さらに、アランが自宅の屋上から投身自殺をしたという知らせが。

スーザンはアランの自宅に向かい、原稿の残りを探して
関係者の人々と接していくうちに、
アランとその周囲の人々の関係が、『カササギ殺人事件』での
サー・マグナスとその周囲の人々の関係と
そっくり相似形をなしていることに気づく・・・


ひとつの長編ミステリの中に、まるまるもうひとつの長編ミステリである
『カササギ殺人事件』が組み込まれているという特異な作り。

しかも、作中作の長編自体がアランの死を巡る事件の
手がかりとなっているという、なんとも壮大な ”伏線” だ。

『カササギ殺人事件』の結末部が失われていたのも、
もちろん意味がある。

”アラン殺し” のパートでは、スーザンが探偵役となる。
彼女が最終的にたどり着く真相は、かなり意外なもの。
犯人の名前もそうだが、その動機がまた意外。
”ホワイダニット” の面でも傑作だろうと思う。

一方、作中作の『カササギ殺人事件』の方はどうか。
これも各所で言われているけど、クリスティへのオマージュ満載。
ユダヤ系ドイツ人という出自を持つ探偵役アティカスは、
外国人であるところやその前歴がポアロを彷彿とさせる。
舞台になる田舎町も、ミス・マープルが歩いていそうな雰囲気。
それ以外にも、あちこちにオマージュが ”仕込んで” あって、
熱心なクリスティー・ファンなら、ニヤリとしてしまうだろう。

行方不明だった最終章も後に発見されて、ちゃんと読むことができる。
こちらもクリスティー風かなぁ。

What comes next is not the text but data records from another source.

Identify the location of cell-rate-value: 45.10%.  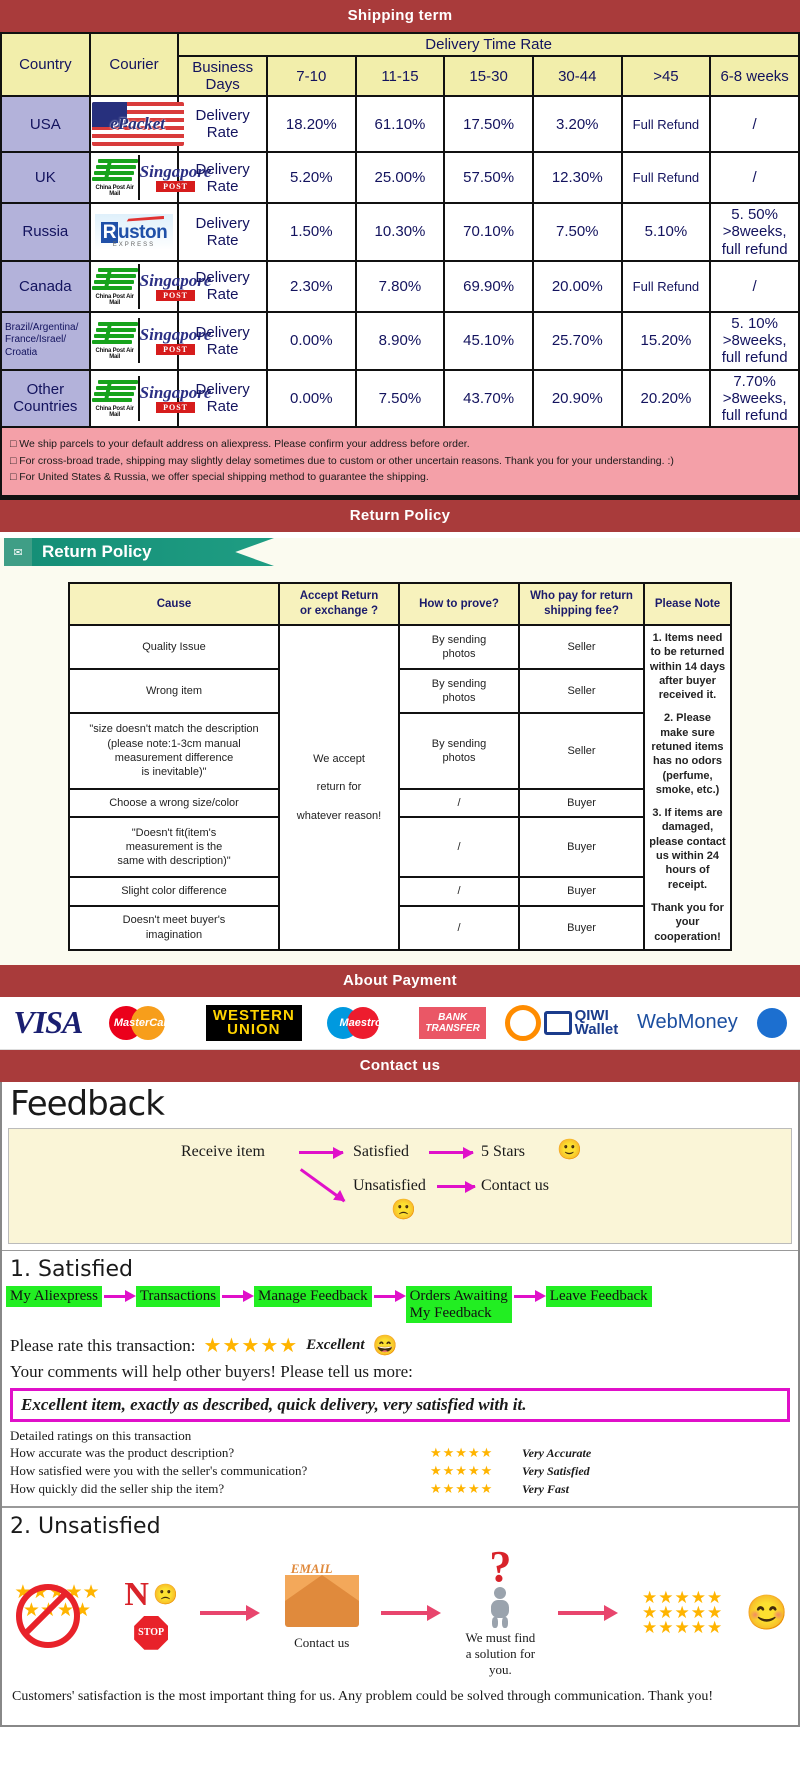
(488, 340).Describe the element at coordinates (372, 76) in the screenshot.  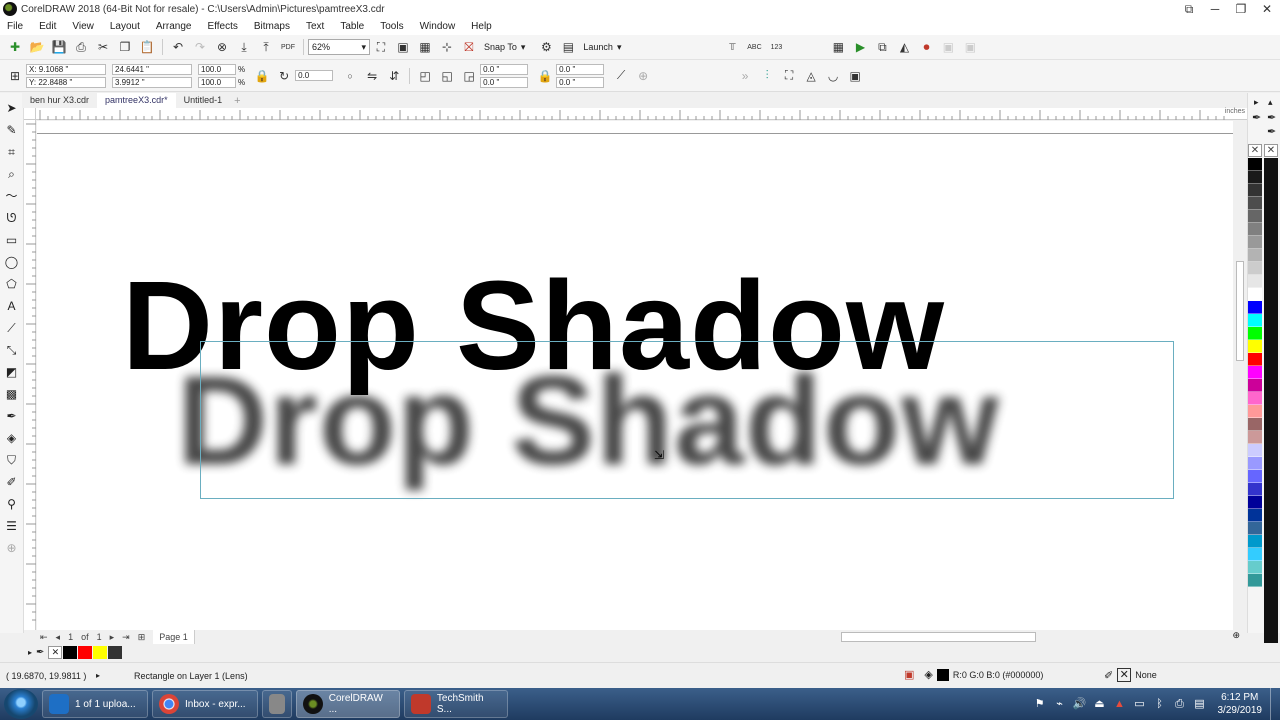
I see `mirror-horizontal-icon: ⇋` at that location.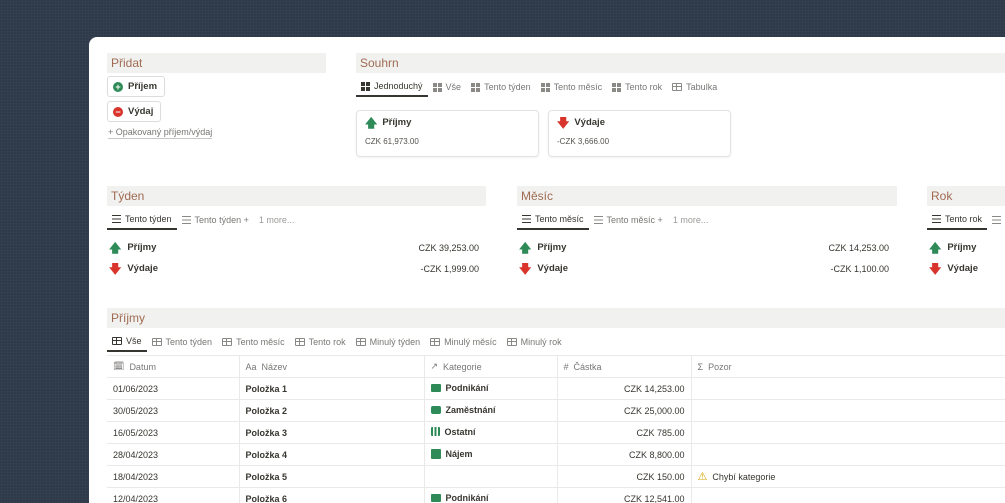 Image resolution: width=1005 pixels, height=503 pixels. I want to click on tab-minuly-rok: Minulý rok, so click(534, 342). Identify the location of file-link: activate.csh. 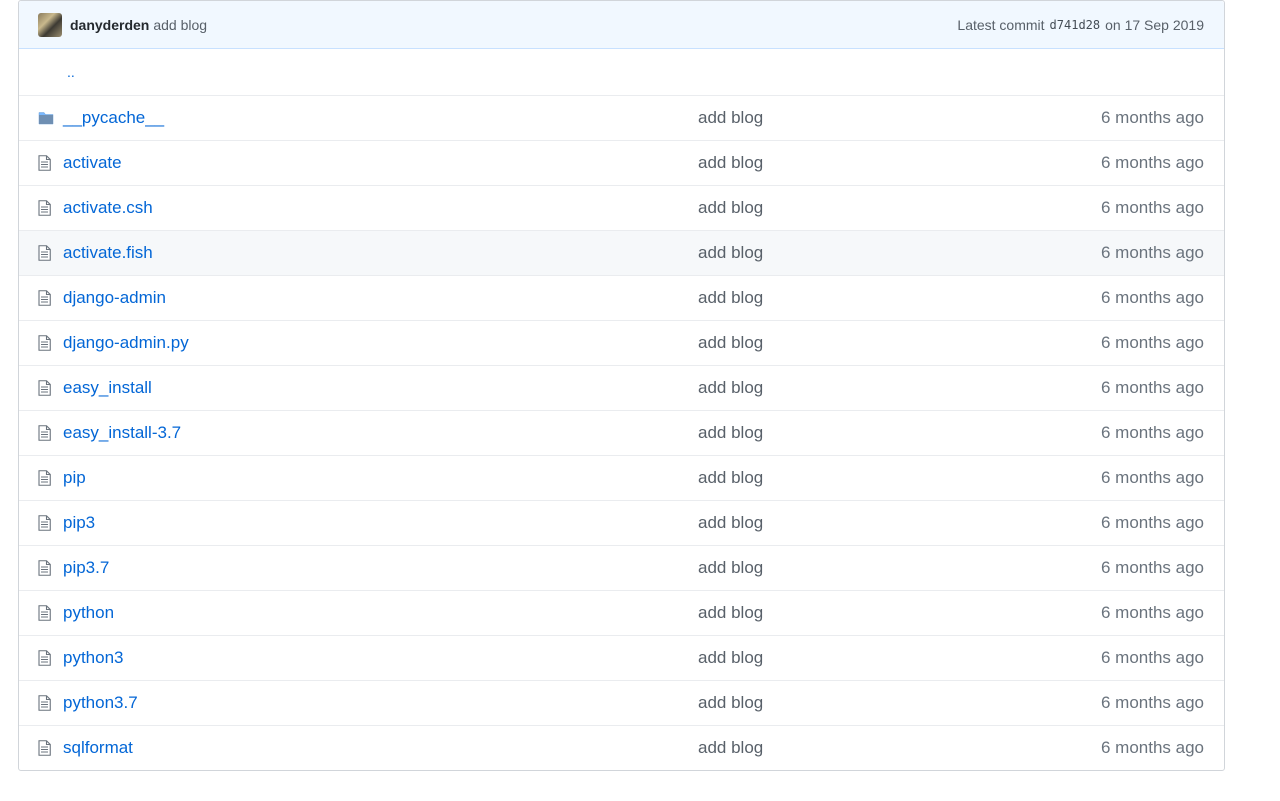
(108, 208). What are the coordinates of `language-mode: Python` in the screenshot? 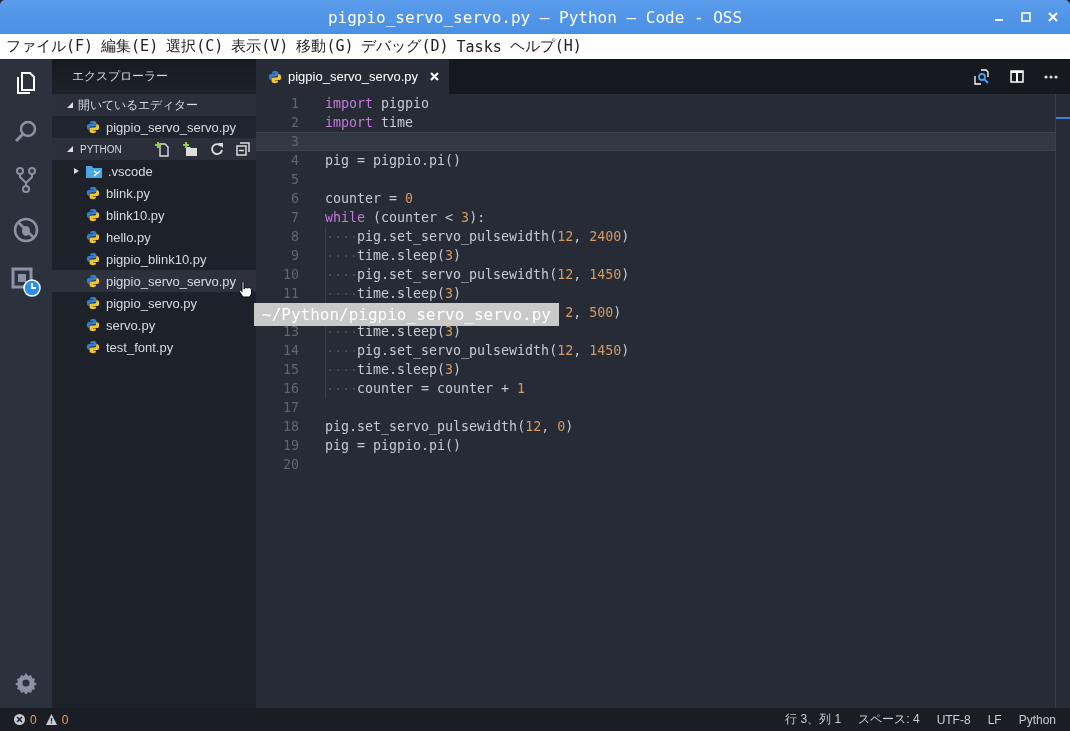 It's located at (1037, 720).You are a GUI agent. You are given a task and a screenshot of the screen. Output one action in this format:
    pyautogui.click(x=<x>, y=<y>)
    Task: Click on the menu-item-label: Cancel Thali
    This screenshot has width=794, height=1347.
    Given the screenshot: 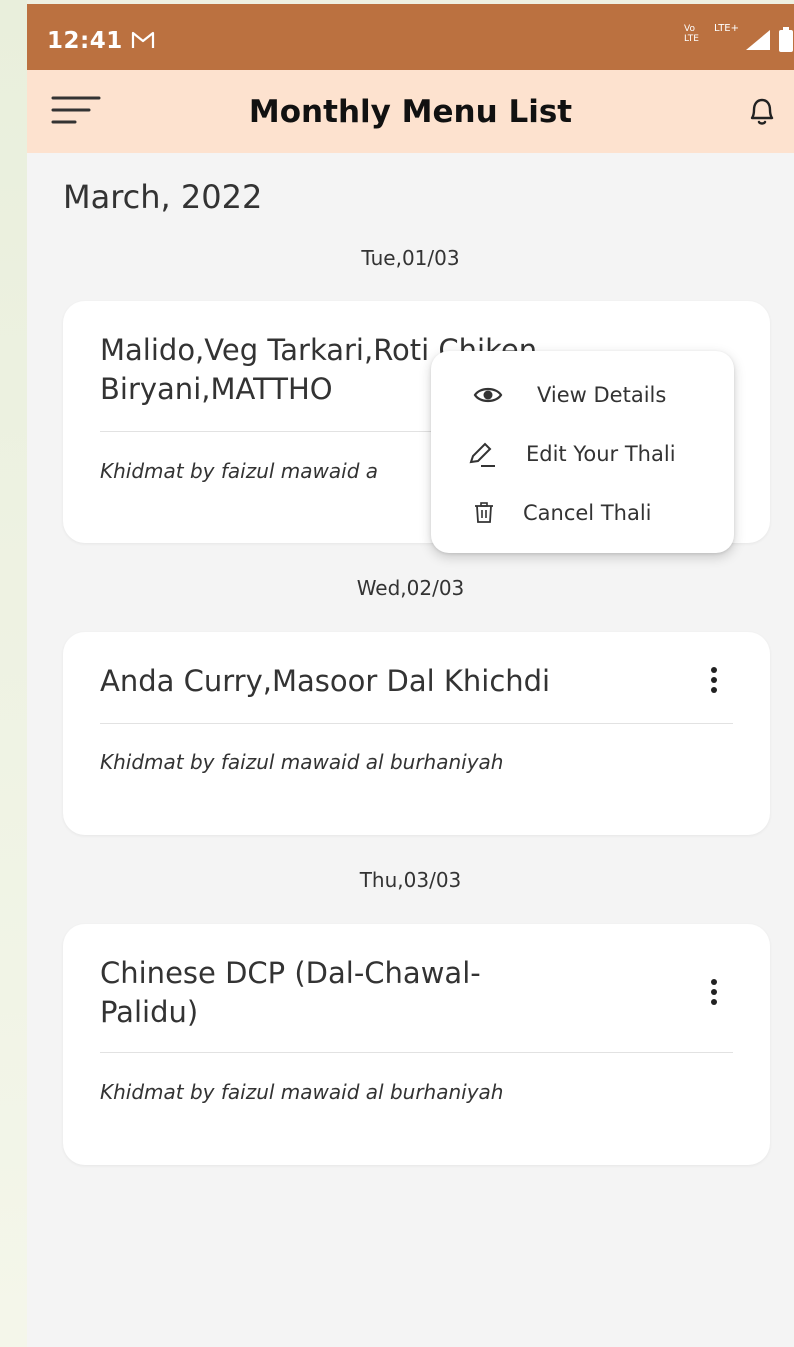 What is the action you would take?
    pyautogui.click(x=588, y=513)
    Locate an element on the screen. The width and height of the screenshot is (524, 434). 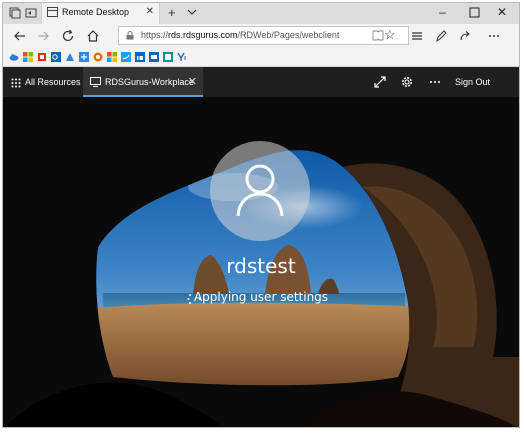
url-domain: rds.rdsgurus.com is located at coordinates (203, 35).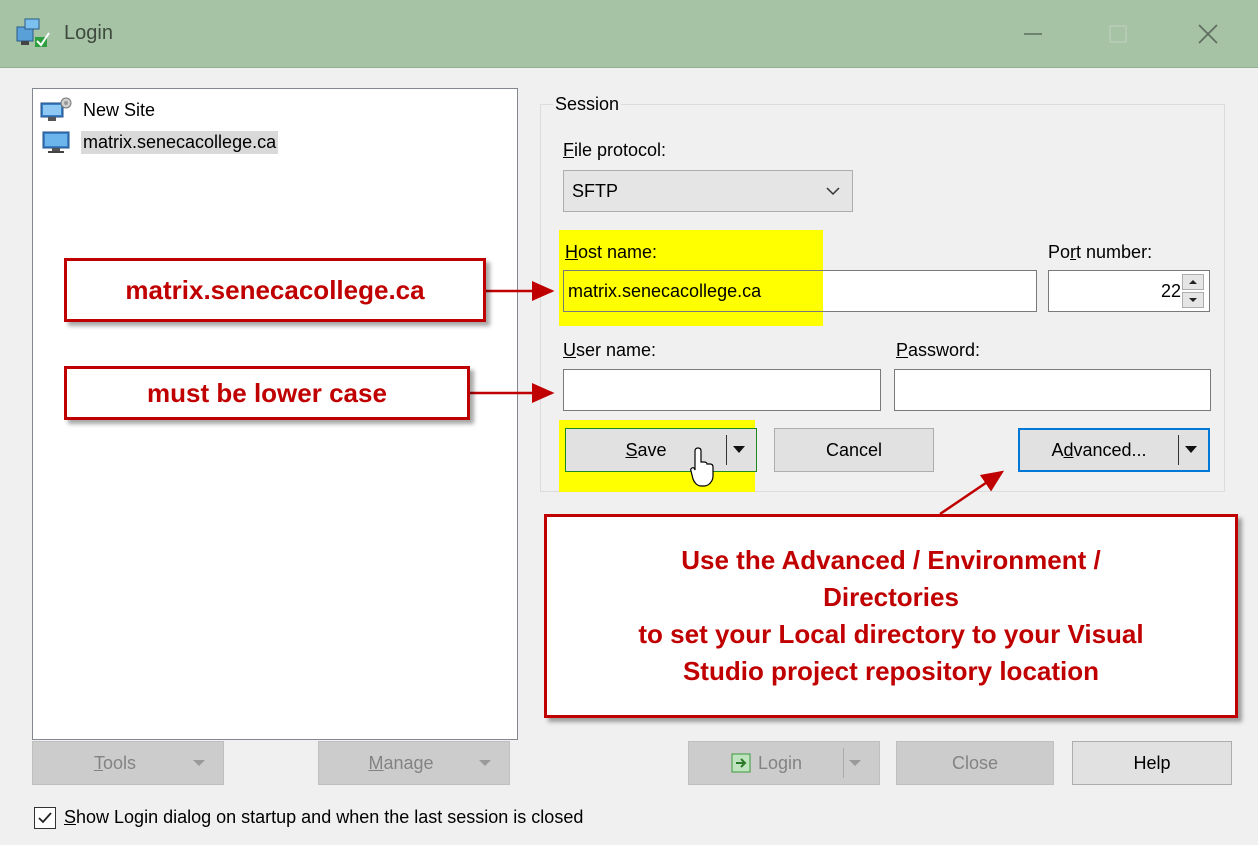 The width and height of the screenshot is (1258, 845). What do you see at coordinates (115, 762) in the screenshot?
I see `tools-label: Tools` at bounding box center [115, 762].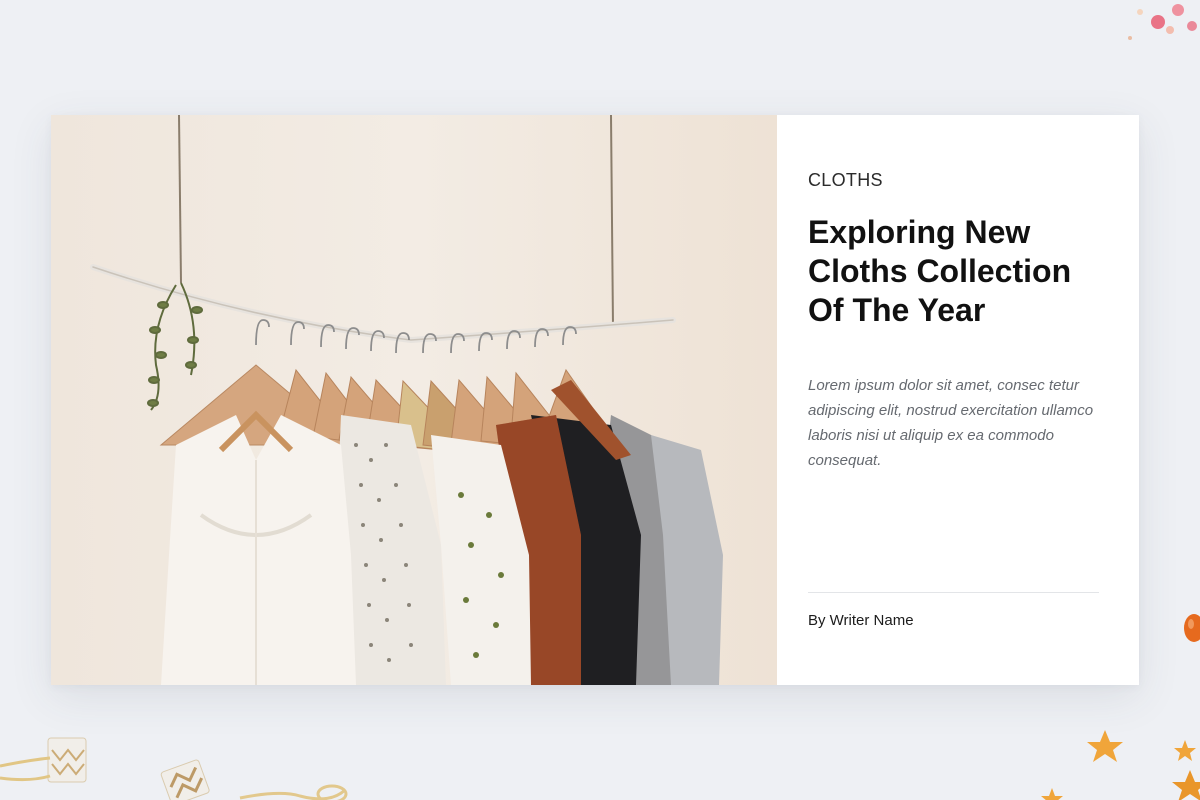 This screenshot has width=1200, height=800. What do you see at coordinates (861, 620) in the screenshot?
I see `post-author: By Writer Name` at bounding box center [861, 620].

真犯人の隠し方なんかまさにそれ。

端正につくられた本格ミステリをたっぷりと楽しめる、
「一粒で二度美味しい」贅沢な作品。


最後に余計なことを少し。

アガサ・クリスティーは、自ら産み出した名探偵である
エルキュール・ポアロが大嫌いだったらしい。
ポアロ最後の事件である「カーテン」を書いたときには
さぞやせいせいしたんだろうね(笑)。

横溝正史は金田一耕助に対してどう思ってたんだろう。
最後の事件である「病院坂の首縊りの家」で
アメリカへ旅立たせてしまったけど、
その後にも「悪霊島」を書いたし、
金田一耕助の登場する作品をもう一作くらい構想してたはず。
少なくとも嫌ってはいなかったのだろうな、とは思うが。